« L’Éternel a parlé à Moïse, il a dit : je suis l’Éternel, j’ai apparu à Abraham, à Isaac, à Jacob. J’étais IAOH, le souverain, je ne me suis pas montré à eux comme un esprit. Alors, j’avais fait alliance avec eux, en leur donnant le pays de Canaan, cette terre de leur errance où ils avaient vécu en étrangers. Enfin, j’ai entendu les gémissements des enfants d’Israël, asservis par les Égyptiens, et je me suis souvenu de l’alliance. Parle aux enfants d’Israël, dis-leur : je suis l’Éternel. Je veux vous soustraire aux malheurs de l’Égypte, je veux vous délivrer de l’esclavage. Et je vous affranchirai en tendant le bras, en envoyant des châtiments terribles. Je vous adopterai comme mon peuple, je serai votre roi. Et vous reconnaîtrez que je suis IAOH, l’Éternel, car je vous aurai délivré du malheur de l’Égypte. Alors je vous ferai entrer sur la terre que j’ai promise à Abraham, à Isaac, à Jacob, je vous la donnerai comme possession héréditaire. »

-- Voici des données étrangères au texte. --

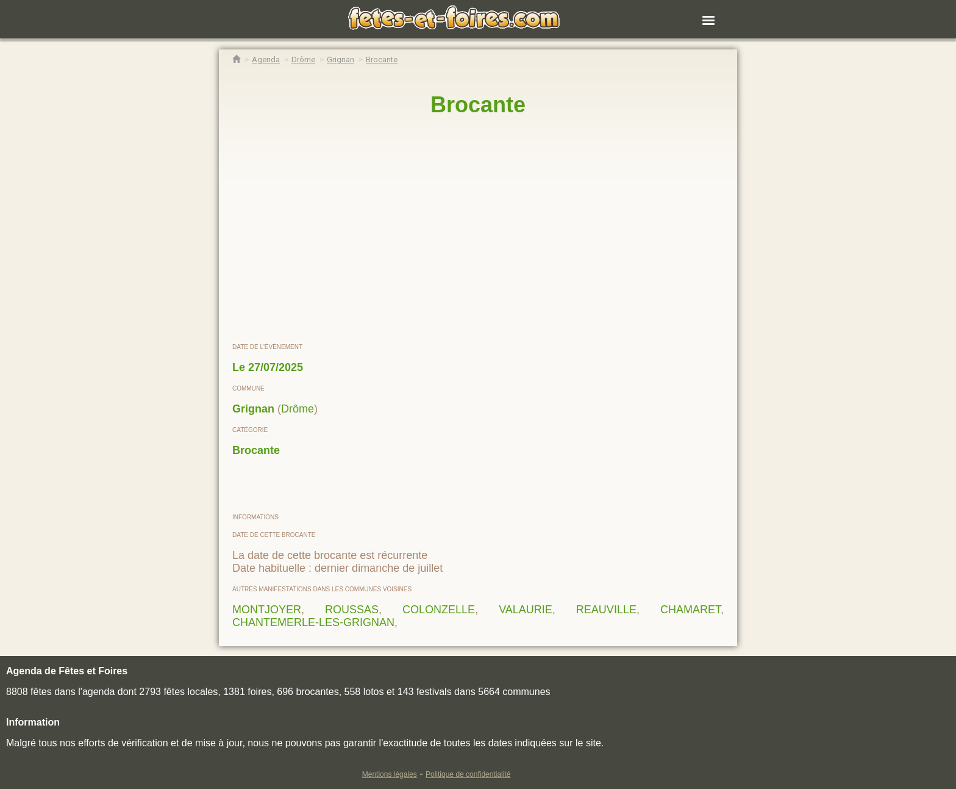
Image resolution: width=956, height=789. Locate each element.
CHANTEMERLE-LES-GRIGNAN (313, 622)
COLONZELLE (438, 609)
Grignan (253, 409)
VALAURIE (525, 609)
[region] (478, 230)
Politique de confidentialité (468, 774)
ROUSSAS (352, 609)
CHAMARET (690, 609)
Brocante (256, 450)
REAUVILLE (606, 609)
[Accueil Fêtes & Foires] (236, 59)
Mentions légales (389, 774)
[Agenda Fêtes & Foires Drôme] (303, 59)
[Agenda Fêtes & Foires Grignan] (340, 59)
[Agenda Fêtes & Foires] (266, 59)
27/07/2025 (275, 367)
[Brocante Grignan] (382, 59)
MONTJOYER (266, 609)
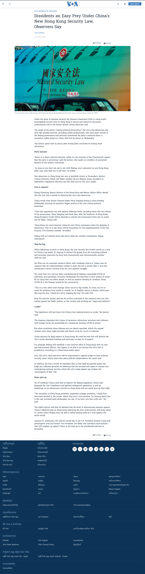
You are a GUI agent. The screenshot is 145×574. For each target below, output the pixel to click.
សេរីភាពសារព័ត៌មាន (115, 481)
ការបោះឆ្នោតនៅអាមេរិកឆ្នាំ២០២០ (119, 485)
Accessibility (78, 540)
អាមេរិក (5, 485)
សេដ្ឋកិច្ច (40, 481)
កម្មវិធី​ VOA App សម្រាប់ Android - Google (53, 556)
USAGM (5, 540)
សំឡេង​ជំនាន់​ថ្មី (42, 461)
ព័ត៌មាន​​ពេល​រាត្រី (43, 452)
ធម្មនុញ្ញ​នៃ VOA (43, 529)
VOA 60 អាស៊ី (7, 465)
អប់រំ (39, 493)
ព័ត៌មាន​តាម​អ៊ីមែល (79, 517)
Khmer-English (114, 489)
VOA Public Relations (11, 545)
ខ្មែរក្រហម (76, 489)
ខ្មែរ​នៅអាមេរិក (7, 489)
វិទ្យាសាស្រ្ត (76, 481)
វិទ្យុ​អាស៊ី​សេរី (77, 545)
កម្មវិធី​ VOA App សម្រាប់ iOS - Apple (15, 556)
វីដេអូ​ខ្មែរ (5, 448)
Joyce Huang (39, 33)
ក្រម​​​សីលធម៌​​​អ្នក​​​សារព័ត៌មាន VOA (83, 529)
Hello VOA (41, 456)
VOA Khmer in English (45, 11)
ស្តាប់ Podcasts (43, 517)
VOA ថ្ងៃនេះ (6, 456)
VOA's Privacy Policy (46, 545)
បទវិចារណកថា (113, 493)
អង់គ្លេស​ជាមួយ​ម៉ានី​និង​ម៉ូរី (10, 505)
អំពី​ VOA (6, 529)
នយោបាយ (41, 476)
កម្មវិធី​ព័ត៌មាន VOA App (10, 517)
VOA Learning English (81, 505)
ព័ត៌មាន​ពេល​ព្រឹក (43, 448)
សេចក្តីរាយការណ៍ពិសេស (80, 493)
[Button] (97, 43)
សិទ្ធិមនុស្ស (41, 485)
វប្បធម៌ (75, 485)
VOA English (43, 540)
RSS (110, 517)
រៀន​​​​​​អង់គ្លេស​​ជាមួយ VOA (45, 505)
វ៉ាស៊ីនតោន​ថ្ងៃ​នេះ (8, 452)
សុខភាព (40, 489)
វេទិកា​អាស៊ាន (42, 465)
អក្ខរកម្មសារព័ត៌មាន (114, 476)
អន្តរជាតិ (5, 481)
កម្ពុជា (4, 476)
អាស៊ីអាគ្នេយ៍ (6, 493)
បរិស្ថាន (75, 476)
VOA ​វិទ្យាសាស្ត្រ (8, 461)
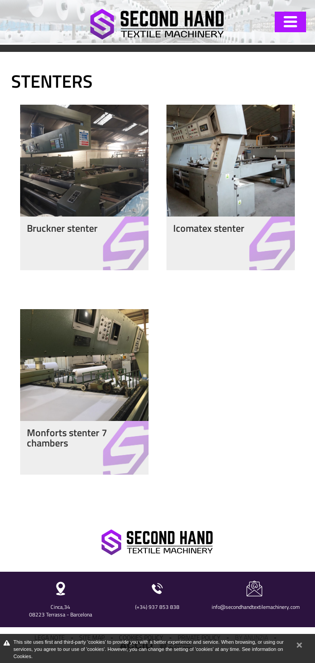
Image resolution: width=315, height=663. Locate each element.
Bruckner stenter (62, 228)
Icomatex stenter (208, 228)
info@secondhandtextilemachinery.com (256, 607)
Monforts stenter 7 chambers (67, 437)
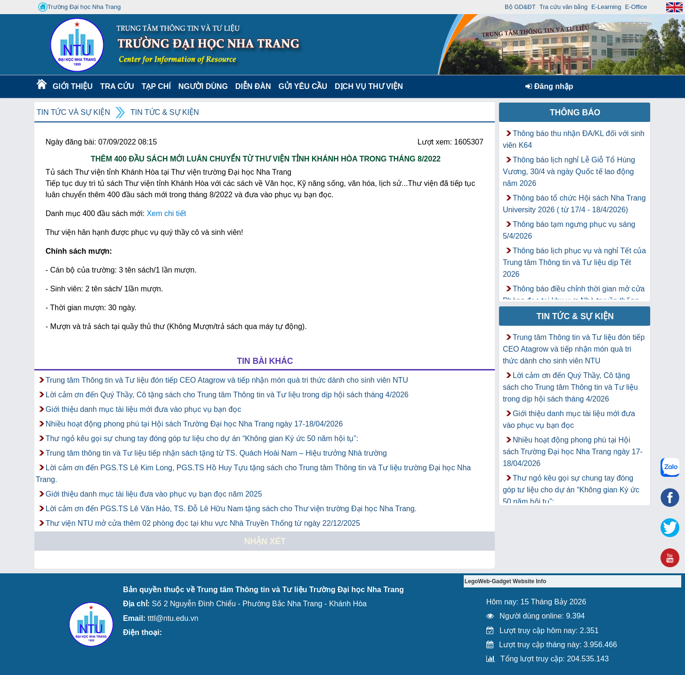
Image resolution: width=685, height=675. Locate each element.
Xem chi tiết (166, 213)
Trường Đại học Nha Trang (79, 7)
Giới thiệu (72, 86)
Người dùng (202, 86)
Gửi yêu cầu (303, 86)
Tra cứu (117, 86)
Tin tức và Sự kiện (73, 112)
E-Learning (606, 6)
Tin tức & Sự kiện (164, 112)
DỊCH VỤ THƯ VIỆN (367, 86)
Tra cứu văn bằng (564, 6)
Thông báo (575, 112)
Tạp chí (156, 86)
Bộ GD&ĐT (520, 6)
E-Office (636, 6)
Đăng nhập (549, 86)
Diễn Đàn (253, 86)
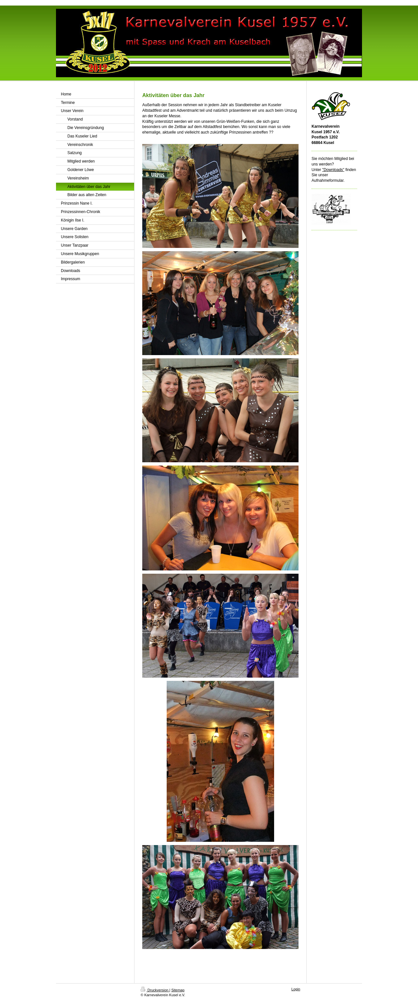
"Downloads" (333, 169)
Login (295, 989)
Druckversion (155, 990)
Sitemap (177, 990)
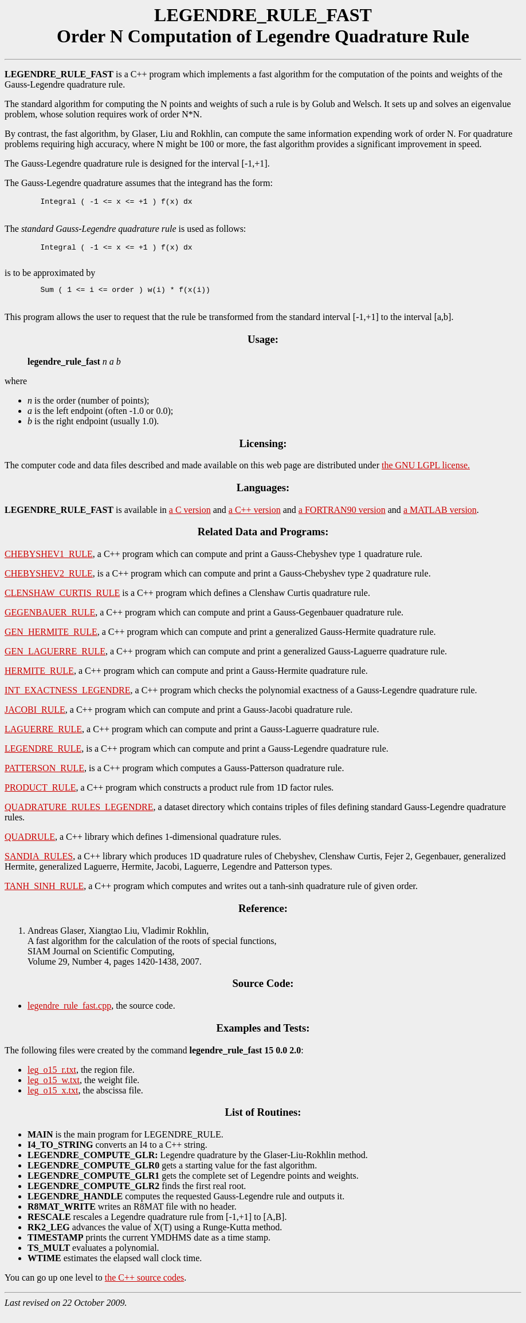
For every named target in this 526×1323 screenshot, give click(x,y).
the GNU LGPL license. (426, 475)
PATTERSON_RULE (44, 778)
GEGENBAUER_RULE (50, 622)
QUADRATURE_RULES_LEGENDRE (79, 817)
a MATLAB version (440, 520)
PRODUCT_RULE (40, 798)
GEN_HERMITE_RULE (51, 642)
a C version (190, 520)
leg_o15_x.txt (53, 1100)
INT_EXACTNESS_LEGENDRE (68, 700)
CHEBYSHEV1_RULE (49, 564)
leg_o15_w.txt (54, 1090)
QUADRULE (30, 847)
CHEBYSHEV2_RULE (49, 584)
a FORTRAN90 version (342, 520)
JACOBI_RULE (35, 720)
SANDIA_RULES (39, 866)
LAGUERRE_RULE (43, 739)
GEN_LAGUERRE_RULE (55, 661)
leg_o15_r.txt (52, 1080)
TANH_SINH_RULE (44, 896)
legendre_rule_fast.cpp (69, 1016)
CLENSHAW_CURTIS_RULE (62, 603)
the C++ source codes (144, 1288)
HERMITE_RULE (39, 681)
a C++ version (255, 520)
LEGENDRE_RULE (43, 759)
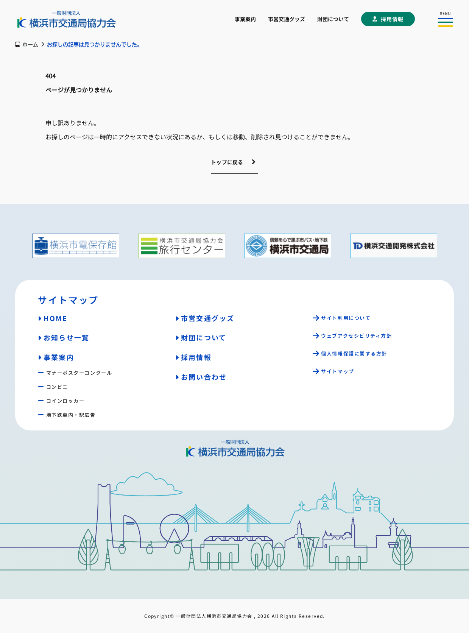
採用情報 (392, 19)
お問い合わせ (204, 377)
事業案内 (245, 19)
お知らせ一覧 (66, 337)
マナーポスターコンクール (79, 372)
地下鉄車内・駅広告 (71, 414)
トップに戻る (227, 162)
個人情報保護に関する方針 (354, 353)
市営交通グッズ (286, 19)
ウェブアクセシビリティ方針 (356, 335)
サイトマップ (337, 371)
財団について (333, 19)
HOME (55, 318)
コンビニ (57, 386)
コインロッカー (65, 400)
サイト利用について (346, 317)
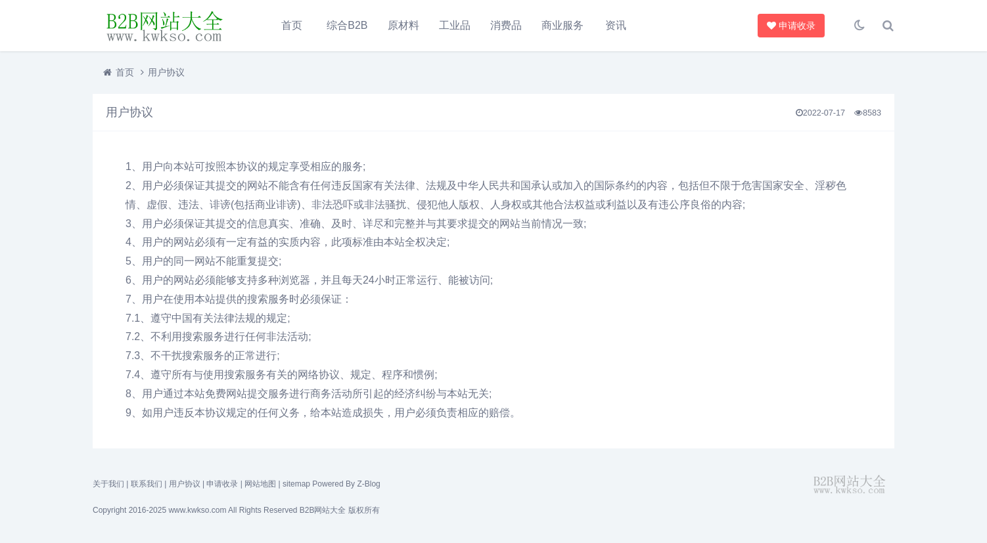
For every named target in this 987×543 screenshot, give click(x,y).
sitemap (296, 484)
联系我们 (146, 484)
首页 (291, 25)
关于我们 (108, 484)
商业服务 (562, 25)
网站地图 (260, 484)
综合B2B (347, 25)
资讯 (615, 25)
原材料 (403, 25)
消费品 (506, 25)
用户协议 (184, 484)
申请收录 (792, 25)
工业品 (455, 25)
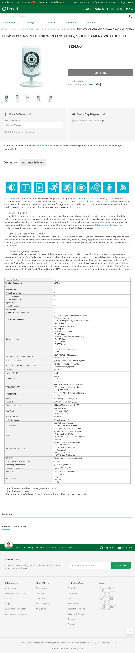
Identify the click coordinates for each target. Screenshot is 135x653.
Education (71, 22)
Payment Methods (76, 608)
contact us (42, 145)
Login (110, 8)
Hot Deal (40, 593)
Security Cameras (66, 28)
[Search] (130, 17)
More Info (100, 72)
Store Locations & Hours (16, 593)
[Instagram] (103, 609)
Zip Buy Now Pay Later (15, 608)
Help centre (109, 547)
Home (4, 28)
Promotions (79, 2)
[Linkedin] (112, 609)
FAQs (70, 598)
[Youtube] (112, 601)
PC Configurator (95, 2)
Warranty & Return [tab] (33, 162)
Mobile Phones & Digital (21, 28)
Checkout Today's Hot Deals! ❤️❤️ (19, 2)
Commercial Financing (15, 614)
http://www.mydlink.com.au (108, 225)
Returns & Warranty (77, 614)
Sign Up (118, 8)
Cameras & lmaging (45, 28)
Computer (10, 22)
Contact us (127, 547)
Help (130, 2)
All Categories (43, 603)
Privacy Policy (77, 648)
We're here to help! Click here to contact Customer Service (44, 547)
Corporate (91, 22)
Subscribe (121, 565)
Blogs (122, 2)
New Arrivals (42, 598)
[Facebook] (103, 593)
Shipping (72, 619)
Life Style (30, 22)
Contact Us (73, 624)
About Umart (10, 588)
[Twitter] (112, 593)
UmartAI (51, 22)
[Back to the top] (129, 631)
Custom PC (111, 2)
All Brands (41, 608)
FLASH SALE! (65, 2)
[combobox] (67, 16)
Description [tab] (11, 162)
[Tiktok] (103, 601)
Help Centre (73, 603)
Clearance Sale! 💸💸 (48, 2)
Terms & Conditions (60, 648)
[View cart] (126, 8)
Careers (8, 598)
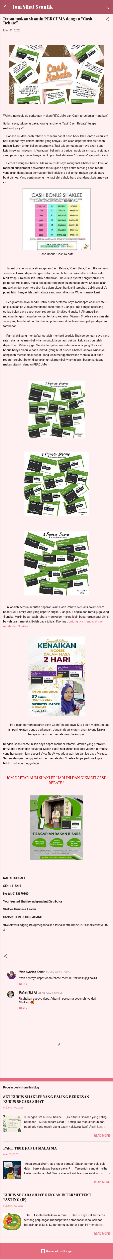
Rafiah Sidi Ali (28, 992)
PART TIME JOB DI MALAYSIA (30, 1148)
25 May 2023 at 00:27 (58, 972)
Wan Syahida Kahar (31, 972)
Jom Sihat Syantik (33, 7)
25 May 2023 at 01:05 (50, 992)
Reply (23, 984)
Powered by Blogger (57, 1251)
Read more (102, 1136)
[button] (107, 20)
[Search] (107, 8)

Les paroles résonnaient dans le silence de la montagne. Jacques se penchait vers Esther, l’entourait de son bras. « Qu’as-tu donc ? Tu as froid ? » Elle secouait la tête, mais sa gorge était serrée. « Pourquoi faut-il qu’il y ait la guerre ? Ne peut-on vivre en paix ? « Jacques disait : « Il faut que ce soit la dernière guerre, qu’il n’y en ait plus jamais d’autres. Alors, les paroles du livre seront accomplies, nous pourrons rester sur la terre que Dieu nous a donnée. »
Mais la montagne, au-dessus de la ville d’Haïfa, était blanche d’ossements. La lumière n’était pas douce. Elle brûlait les yeux, elle était violente et féroce, et la peur était dans le vent, dans le ciel bleu, dans la mer. « Je suis fatiguée, si fatiguée », disait Esther. « Je voudrais tellement me reposer. » Jacques la regardait, sans comprendre. Sur lui, la lumière était plus douce, sur ses cheveux et sa barbe blonde, dans ses yeux pâles. Elle parvenait à sourire. Elle regardait sa grande main blanche entre ses mains à elle, si noires, si petites, des mains de bohémienne. Ils restaient allongés sur la pente caillouteuse, ils respiraient l’odeur du myrte et des pins, ils écoutaient la musique furtive du vent.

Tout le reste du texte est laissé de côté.